Systematic analysis of the nociceptive blink reflex: reliability and association with psychological factors

Detalhes bibliográficos
Ano de defesa: 2016
Autor(a) principal: Costa, Yuri Martins
Orientador(a): Não Informado pela instituição
Banca de defesa: Não Informado pela instituição
Tipo de documento: Tese
Tipo de acesso: Acesso aberto
Idioma: eng
Instituição de defesa: Biblioteca Digitais de Teses e Dissertações da USP
Programa de Pós-Graduação: Não Informado pela instituição
Departamento: Não Informado pela instituição
País: Não Informado pela instituição
Palavras-chave em Português:
Link de acesso: https://www.teses.usp.br/teses/disponiveis/25/25149/tde-16122021-162208/
Resumo: The present study aimed to estimate the reliability of the nociceptive blink reflex (nBR) and to evaluate the possible association between the nBR and various pain-related psychological measures: the Anxiety Sensitivity Index-3 (ASI-3), the Fear of Pain Questionnaire III (FPQ-III), the Pain Vigilance and Awareness Questionnaire (PVAQ), the Somatosensory Amplification Scale (SSAS), the Pain Catastrophizing Scale (PCS) and the Situational Pain Catastrophizing Scale (S-PCS).
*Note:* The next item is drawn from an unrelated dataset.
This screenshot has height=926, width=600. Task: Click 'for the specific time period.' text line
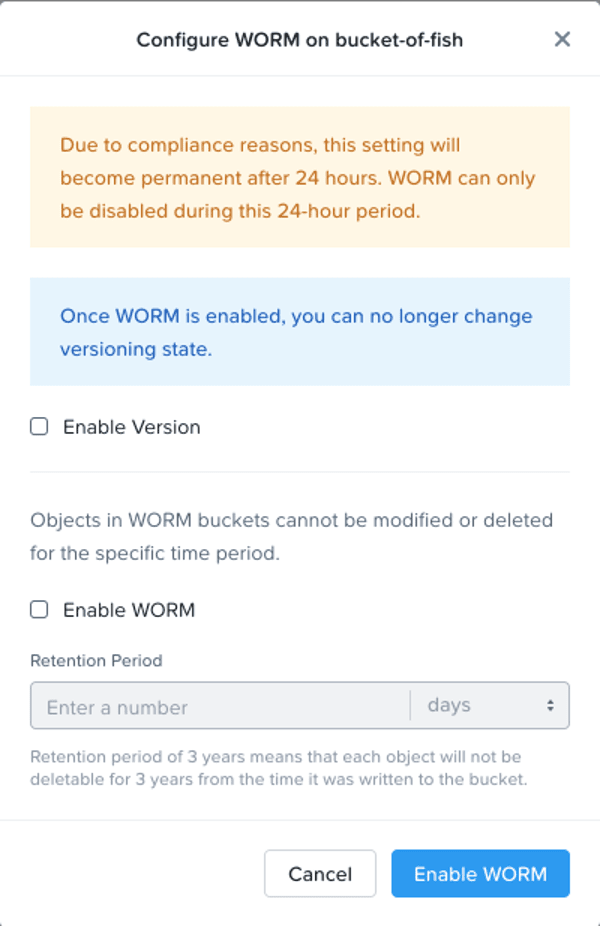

Twenty-one healthy participants were evaluated in two sessions. The nBR was elicited by a so-called nociceptive-specific electrode placed over the entry zone of the right supraorbital (V1R), infraorbital (V2R) and the mental (V3R) nerve and left infraorbital (V2L) nerve. The outcomes were: (a) individual electrical sensory (I0) and pain thresholds (IP); b) root mean square (RMS), area-under-thecurve (AUC) and onset latencies of R2 responses; and c) stimulus-evoked pain on a 0-10 numerical rating scale. The questionnaires ASI-3, FPQ-III, PVAQ, SSAS, PCS and S-PCS were also applied. Intraclass Correlation Coefficients (ICCs) and Kappa statistics were computed as a measure of the reliability (=5%). Besides, Pearson correlation coefficient was used to associate the average of nBR measurements among all sites and the questionnaires. The significance level was set up after a Bonferroni correction (adjusted =0.8%). ICCs were fair to excellent in 82% of the psychophysical measures and in 86% of V1R, V2R and V2L nBR parameters, whereas the V3R showed poor reliability in 52%. ICCs for intrarater reliability were fair to excellent in 70% of measurements (V3R showed the lowest values) and in 75% of interrater measurements. All kappa values showed at least fair agreement and the majority of the nBR measures (93%) were considered to have moderate to excellent reliability. There was no correlation for any pair of variables considering the adjusted significance level (p>0.008) and only a single significant correlation considering the standard significance level (p < 0.05), where the pain intensity (NRS) at 50% of IP presented a positive and small to moderate correlation with the PCS (r = 0.43, p = 0.047). The nBR and its associated psychophysical measures can be considered a sufficiently reliable test to assess the trigeminal nociceptive function. On the other hand, it seems not associated with psychological factors in healthy participants.